## TASK GOAL
Could you copy word for word only the lines between the one containing "The image size is (700, 1025)." and the end of the listing below, both included, and leave out the pictures?

## SOURCE DATA
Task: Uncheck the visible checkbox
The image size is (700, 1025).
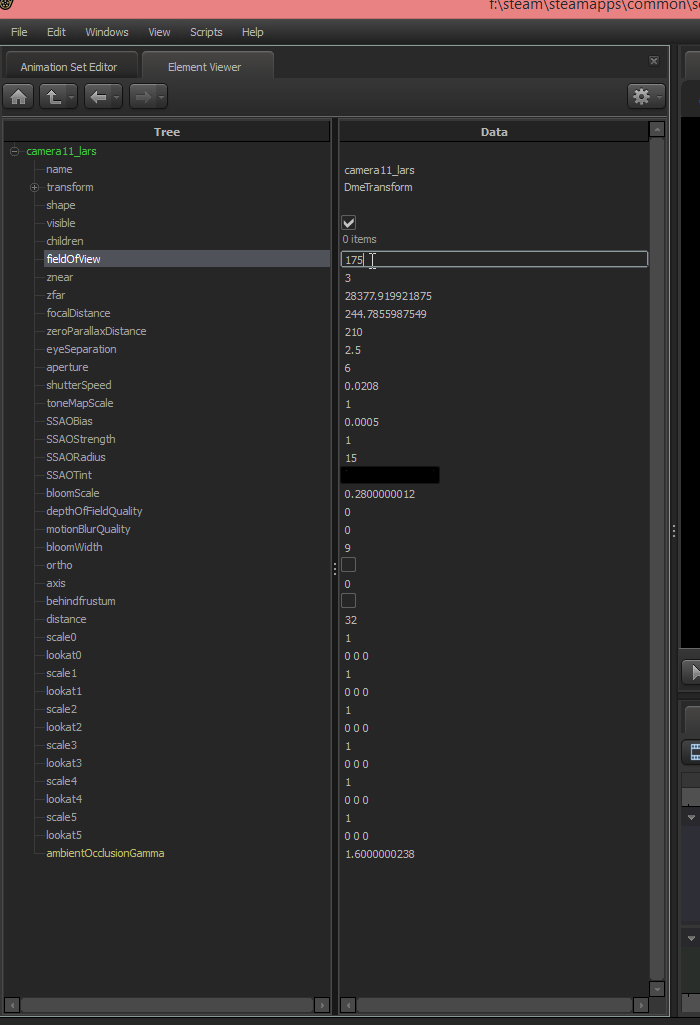Action: tap(349, 223)
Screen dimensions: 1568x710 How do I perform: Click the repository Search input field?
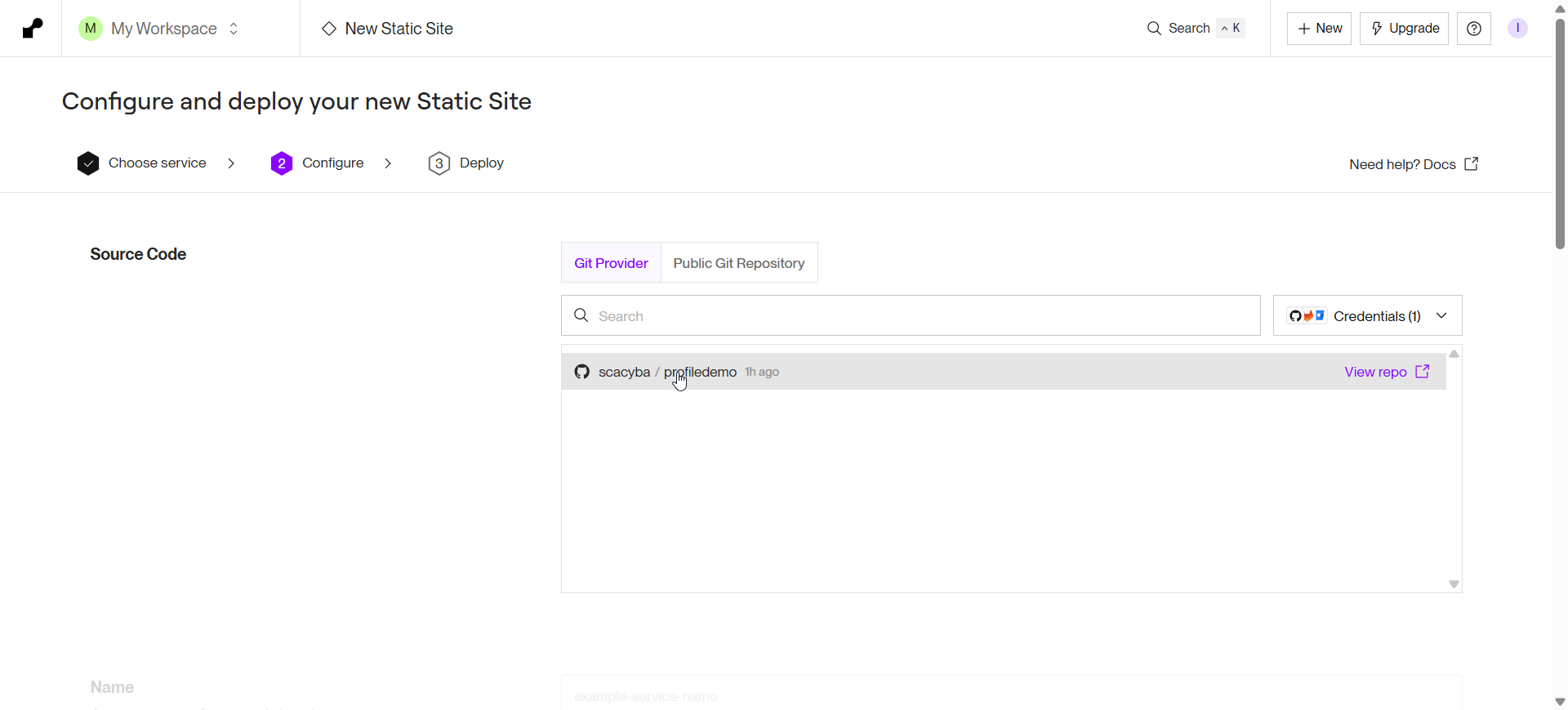pyautogui.click(x=911, y=315)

## ANSWER SPACE
The image size is (700, 1025).
Action: tap(349, 223)
Screen dimensions: 1568x710 How do I perform: Click the repository Search input field?
pyautogui.click(x=911, y=315)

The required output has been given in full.